Collected data entries
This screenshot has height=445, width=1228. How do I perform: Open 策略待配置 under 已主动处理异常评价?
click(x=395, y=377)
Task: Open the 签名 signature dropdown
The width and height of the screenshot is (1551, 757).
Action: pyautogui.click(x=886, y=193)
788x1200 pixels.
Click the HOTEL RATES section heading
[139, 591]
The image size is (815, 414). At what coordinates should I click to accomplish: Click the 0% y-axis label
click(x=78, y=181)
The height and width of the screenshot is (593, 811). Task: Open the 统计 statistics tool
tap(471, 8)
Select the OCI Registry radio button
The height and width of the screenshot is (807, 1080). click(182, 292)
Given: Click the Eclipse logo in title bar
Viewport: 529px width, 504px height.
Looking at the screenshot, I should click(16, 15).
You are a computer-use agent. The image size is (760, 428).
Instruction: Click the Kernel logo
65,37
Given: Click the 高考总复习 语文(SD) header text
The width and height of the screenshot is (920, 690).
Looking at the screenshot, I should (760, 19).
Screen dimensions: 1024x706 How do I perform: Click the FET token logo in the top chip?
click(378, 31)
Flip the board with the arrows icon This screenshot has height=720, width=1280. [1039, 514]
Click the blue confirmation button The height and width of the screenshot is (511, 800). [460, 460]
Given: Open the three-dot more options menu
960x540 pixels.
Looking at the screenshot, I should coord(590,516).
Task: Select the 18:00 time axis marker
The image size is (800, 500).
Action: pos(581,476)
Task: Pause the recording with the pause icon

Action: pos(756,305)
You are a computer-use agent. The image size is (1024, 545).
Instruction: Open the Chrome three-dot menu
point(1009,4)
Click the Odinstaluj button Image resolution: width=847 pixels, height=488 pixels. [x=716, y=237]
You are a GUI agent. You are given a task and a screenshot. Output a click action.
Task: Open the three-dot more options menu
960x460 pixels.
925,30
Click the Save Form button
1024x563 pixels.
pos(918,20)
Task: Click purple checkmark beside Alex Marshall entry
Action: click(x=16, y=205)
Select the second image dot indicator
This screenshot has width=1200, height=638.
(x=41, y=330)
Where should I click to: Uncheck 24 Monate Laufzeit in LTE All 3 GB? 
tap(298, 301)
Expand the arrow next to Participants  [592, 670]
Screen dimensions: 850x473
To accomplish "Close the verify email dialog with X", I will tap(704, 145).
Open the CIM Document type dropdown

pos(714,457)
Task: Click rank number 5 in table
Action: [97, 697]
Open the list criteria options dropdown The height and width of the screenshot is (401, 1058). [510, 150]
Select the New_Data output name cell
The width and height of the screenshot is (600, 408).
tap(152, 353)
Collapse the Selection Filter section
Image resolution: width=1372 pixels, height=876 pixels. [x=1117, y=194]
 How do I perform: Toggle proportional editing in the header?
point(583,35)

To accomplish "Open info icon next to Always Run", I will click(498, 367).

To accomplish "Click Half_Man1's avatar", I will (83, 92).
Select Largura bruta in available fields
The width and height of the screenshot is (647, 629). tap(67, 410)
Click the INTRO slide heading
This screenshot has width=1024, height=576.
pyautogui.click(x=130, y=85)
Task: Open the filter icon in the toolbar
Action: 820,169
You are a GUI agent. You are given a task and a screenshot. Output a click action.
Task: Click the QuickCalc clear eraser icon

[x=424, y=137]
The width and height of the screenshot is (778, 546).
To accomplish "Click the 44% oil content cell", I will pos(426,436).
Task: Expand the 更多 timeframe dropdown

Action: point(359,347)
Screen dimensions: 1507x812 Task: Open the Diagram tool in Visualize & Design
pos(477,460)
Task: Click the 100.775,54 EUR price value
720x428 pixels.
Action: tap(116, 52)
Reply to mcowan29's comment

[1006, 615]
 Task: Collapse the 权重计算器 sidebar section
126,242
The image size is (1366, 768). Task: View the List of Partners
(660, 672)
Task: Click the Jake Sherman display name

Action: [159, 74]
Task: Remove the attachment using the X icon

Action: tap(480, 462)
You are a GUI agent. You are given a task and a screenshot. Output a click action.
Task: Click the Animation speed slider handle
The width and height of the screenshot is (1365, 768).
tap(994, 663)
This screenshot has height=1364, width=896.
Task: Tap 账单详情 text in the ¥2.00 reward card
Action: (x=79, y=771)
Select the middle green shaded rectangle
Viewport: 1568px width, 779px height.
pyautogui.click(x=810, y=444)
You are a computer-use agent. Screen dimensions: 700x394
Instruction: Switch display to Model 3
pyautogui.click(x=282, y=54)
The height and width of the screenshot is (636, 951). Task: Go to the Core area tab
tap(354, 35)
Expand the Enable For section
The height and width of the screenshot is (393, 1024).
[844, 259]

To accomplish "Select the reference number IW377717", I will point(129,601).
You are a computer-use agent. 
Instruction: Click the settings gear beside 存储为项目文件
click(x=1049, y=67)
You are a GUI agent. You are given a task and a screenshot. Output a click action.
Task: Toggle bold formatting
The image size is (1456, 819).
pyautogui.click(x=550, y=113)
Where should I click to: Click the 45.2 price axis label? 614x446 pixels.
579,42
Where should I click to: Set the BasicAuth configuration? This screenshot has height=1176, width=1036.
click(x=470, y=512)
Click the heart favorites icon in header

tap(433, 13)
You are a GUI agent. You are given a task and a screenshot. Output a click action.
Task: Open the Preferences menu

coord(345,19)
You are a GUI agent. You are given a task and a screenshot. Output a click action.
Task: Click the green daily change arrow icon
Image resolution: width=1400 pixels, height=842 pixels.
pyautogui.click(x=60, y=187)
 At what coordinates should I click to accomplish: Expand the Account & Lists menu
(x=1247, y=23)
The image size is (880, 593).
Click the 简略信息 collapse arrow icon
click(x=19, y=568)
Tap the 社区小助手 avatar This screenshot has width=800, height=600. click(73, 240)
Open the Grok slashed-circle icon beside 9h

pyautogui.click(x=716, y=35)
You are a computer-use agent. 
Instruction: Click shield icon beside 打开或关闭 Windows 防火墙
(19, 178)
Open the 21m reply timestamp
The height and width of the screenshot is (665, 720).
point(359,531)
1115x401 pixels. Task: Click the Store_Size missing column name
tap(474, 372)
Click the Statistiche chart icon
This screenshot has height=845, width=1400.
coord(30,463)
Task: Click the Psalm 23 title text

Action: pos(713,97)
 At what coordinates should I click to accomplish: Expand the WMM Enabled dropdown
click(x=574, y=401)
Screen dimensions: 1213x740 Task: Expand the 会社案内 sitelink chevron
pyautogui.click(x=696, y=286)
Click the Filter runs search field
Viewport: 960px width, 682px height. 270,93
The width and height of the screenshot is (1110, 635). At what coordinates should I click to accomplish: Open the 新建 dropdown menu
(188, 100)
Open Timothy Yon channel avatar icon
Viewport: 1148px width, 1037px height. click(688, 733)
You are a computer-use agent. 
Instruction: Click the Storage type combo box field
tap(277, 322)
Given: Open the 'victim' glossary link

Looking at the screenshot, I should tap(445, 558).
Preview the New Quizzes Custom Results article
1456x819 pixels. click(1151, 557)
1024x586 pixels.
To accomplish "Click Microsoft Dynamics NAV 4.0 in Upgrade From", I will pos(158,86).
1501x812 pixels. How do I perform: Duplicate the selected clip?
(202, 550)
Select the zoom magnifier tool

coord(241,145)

**What to do**
For this exercise, set down all of the entries again word for word.

**Written solution**
This screenshot has height=445, width=1228. How do I perform: Open 策略待配置 under 已主动处理异常评价?
click(x=395, y=377)
Task: Open the 签名 signature dropdown
The width and height of the screenshot is (1551, 757).
Action: pyautogui.click(x=886, y=193)
788x1200 pixels.
Click the HOTEL RATES section heading
[139, 591]
The image size is (815, 414). At what coordinates should I click to accomplish: Click the 0% y-axis label
click(x=78, y=181)
The height and width of the screenshot is (593, 811). Task: Open the 统计 statistics tool
tap(471, 8)
Select the OCI Registry radio button
The height and width of the screenshot is (807, 1080). click(182, 292)
Given: Click the Eclipse logo in title bar
Viewport: 529px width, 504px height.
Looking at the screenshot, I should click(16, 15).
You are a computer-use agent. The image size is (760, 428).
Instruction: Click the Kernel logo
65,37
Given: Click the 高考总复习 语文(SD) header text
The width and height of the screenshot is (920, 690).
Looking at the screenshot, I should (760, 19).
Screen dimensions: 1024x706 How do I perform: Click the FET token logo in the top chip?
click(378, 31)
Flip the board with the arrows icon This screenshot has height=720, width=1280. [1039, 514]
Click the blue confirmation button The height and width of the screenshot is (511, 800). [460, 460]
Given: Open the three-dot more options menu
960x540 pixels.
Looking at the screenshot, I should coord(590,516).
Task: Select the 18:00 time axis marker
The image size is (800, 500).
Action: pos(581,476)
Task: Pause the recording with the pause icon

Action: pos(756,305)
You are a computer-use agent. The image size is (1024, 545).
Instruction: Open the Chrome three-dot menu
point(1009,4)
Click the Odinstaluj button Image resolution: width=847 pixels, height=488 pixels. [x=716, y=237]
You are a GUI agent. You are given a task and a screenshot. Output a click action.
Task: Open the three-dot more options menu
960x460 pixels.
925,30
Click the Save Form button
1024x563 pixels.
pos(918,20)
Task: Click purple checkmark beside Alex Marshall entry
Action: click(x=16, y=205)
Select the second image dot indicator
This screenshot has width=1200, height=638.
(x=41, y=330)
Where should I click to: Uncheck 24 Monate Laufzeit in LTE All 3 GB? 
tap(298, 301)
Expand the arrow next to Participants  [592, 670]
Screen dimensions: 850x473
To accomplish "Close the verify email dialog with X", I will tap(704, 145).
Open the CIM Document type dropdown

pos(714,457)
Task: Click rank number 5 in table
Action: [97, 697]
Open the list criteria options dropdown The height and width of the screenshot is (401, 1058). [510, 150]
Select the New_Data output name cell
The width and height of the screenshot is (600, 408).
tap(152, 353)
Collapse the Selection Filter section
Image resolution: width=1372 pixels, height=876 pixels. [x=1117, y=194]
 How do I perform: Toggle proportional editing in the header?
point(583,35)

To accomplish "Open info icon next to Always Run", I will click(498, 367).

To accomplish "Click Half_Man1's avatar", I will (83, 92).
Select Largura bruta in available fields
The width and height of the screenshot is (647, 629). tap(67, 410)
Click the INTRO slide heading
This screenshot has width=1024, height=576.
pyautogui.click(x=130, y=85)
Task: Open the filter icon in the toolbar
Action: 820,169
You are a GUI agent. You are given a task and a screenshot. Output a click action.
Task: Click the QuickCalc clear eraser icon

[x=424, y=137]
The width and height of the screenshot is (778, 546).
To accomplish "Click the 44% oil content cell", I will pos(426,436).
Task: Expand the 更多 timeframe dropdown

Action: point(359,347)
Screen dimensions: 1507x812 Task: Open the Diagram tool in Visualize & Design
pos(477,460)
Task: Click the 100.775,54 EUR price value
720x428 pixels.
Action: tap(116, 52)
Reply to mcowan29's comment

[1006, 615]
 Task: Collapse the 权重计算器 sidebar section
126,242
The image size is (1366, 768). Task: View the List of Partners
(660, 672)
Task: Click the Jake Sherman display name

Action: [159, 74]
Task: Remove the attachment using the X icon

Action: tap(480, 462)
You are a GUI agent. You are given a task and a screenshot. Output a click action.
Task: Click the Animation speed slider handle
The width and height of the screenshot is (1365, 768).
tap(994, 663)
This screenshot has height=1364, width=896.
Task: Tap 账单详情 text in the ¥2.00 reward card
Action: (x=79, y=771)
Select the middle green shaded rectangle
Viewport: 1568px width, 779px height.
pyautogui.click(x=810, y=444)
You are a computer-use agent. Screen dimensions: 700x394
Instruction: Switch display to Model 3
pyautogui.click(x=282, y=54)
The height and width of the screenshot is (636, 951). Task: Go to the Core area tab
tap(354, 35)
Expand the Enable For section
The height and width of the screenshot is (393, 1024).
[844, 259]

To accomplish "Select the reference number IW377717", I will point(129,601).
You are a computer-use agent. 
Instruction: Click the settings gear beside 存储为项目文件
click(x=1049, y=67)
You are a GUI agent. You are given a task and a screenshot. Output a click action.
Task: Toggle bold formatting
The image size is (1456, 819).
pyautogui.click(x=550, y=113)
Where should I click to: Click the 45.2 price axis label? 614x446 pixels.
579,42
Where should I click to: Set the BasicAuth configuration? This screenshot has height=1176, width=1036.
click(x=470, y=512)
Click the heart favorites icon in header

tap(433, 13)
You are a GUI agent. You are given a task and a screenshot. Output a click action.
Task: Open the Preferences menu

coord(345,19)
You are a GUI agent. You are given a task and a screenshot. Output a click action.
Task: Click the green daily change arrow icon
Image resolution: width=1400 pixels, height=842 pixels.
pyautogui.click(x=60, y=187)
 At what coordinates should I click to accomplish: Expand the Account & Lists menu
(x=1247, y=23)
The image size is (880, 593).
Click the 简略信息 collapse arrow icon
click(x=19, y=568)
Tap the 社区小助手 avatar This screenshot has width=800, height=600. click(73, 240)
Open the Grok slashed-circle icon beside 9h

pyautogui.click(x=716, y=35)
You are a computer-use agent. 
Instruction: Click shield icon beside 打开或关闭 Windows 防火墙
(19, 178)
Open the 21m reply timestamp
The height and width of the screenshot is (665, 720).
point(359,531)
1115x401 pixels. Task: Click the Store_Size missing column name
tap(474, 372)
Click the Statistiche chart icon
This screenshot has height=845, width=1400.
coord(30,463)
Task: Click the Psalm 23 title text

Action: pos(713,97)
 At what coordinates should I click to accomplish: Expand the WMM Enabled dropdown
click(x=574, y=401)
Screen dimensions: 1213x740 Task: Expand the 会社案内 sitelink chevron
pyautogui.click(x=696, y=286)
Click the Filter runs search field
Viewport: 960px width, 682px height. 270,93
The width and height of the screenshot is (1110, 635). At what coordinates should I click to accomplish: Open the 新建 dropdown menu
(188, 100)
Open Timothy Yon channel avatar icon
Viewport: 1148px width, 1037px height. click(688, 733)
You are a computer-use agent. 
Instruction: Click the Storage type combo box field
tap(277, 322)
Given: Open the 'victim' glossary link

Looking at the screenshot, I should tap(445, 558).
Preview the New Quizzes Custom Results article
1456x819 pixels. click(1151, 557)
1024x586 pixels.
To accomplish "Click Microsoft Dynamics NAV 4.0 in Upgrade From", I will pos(158,86).
1501x812 pixels. How do I perform: Duplicate the selected clip?
(202, 550)
Select the zoom magnifier tool

coord(241,145)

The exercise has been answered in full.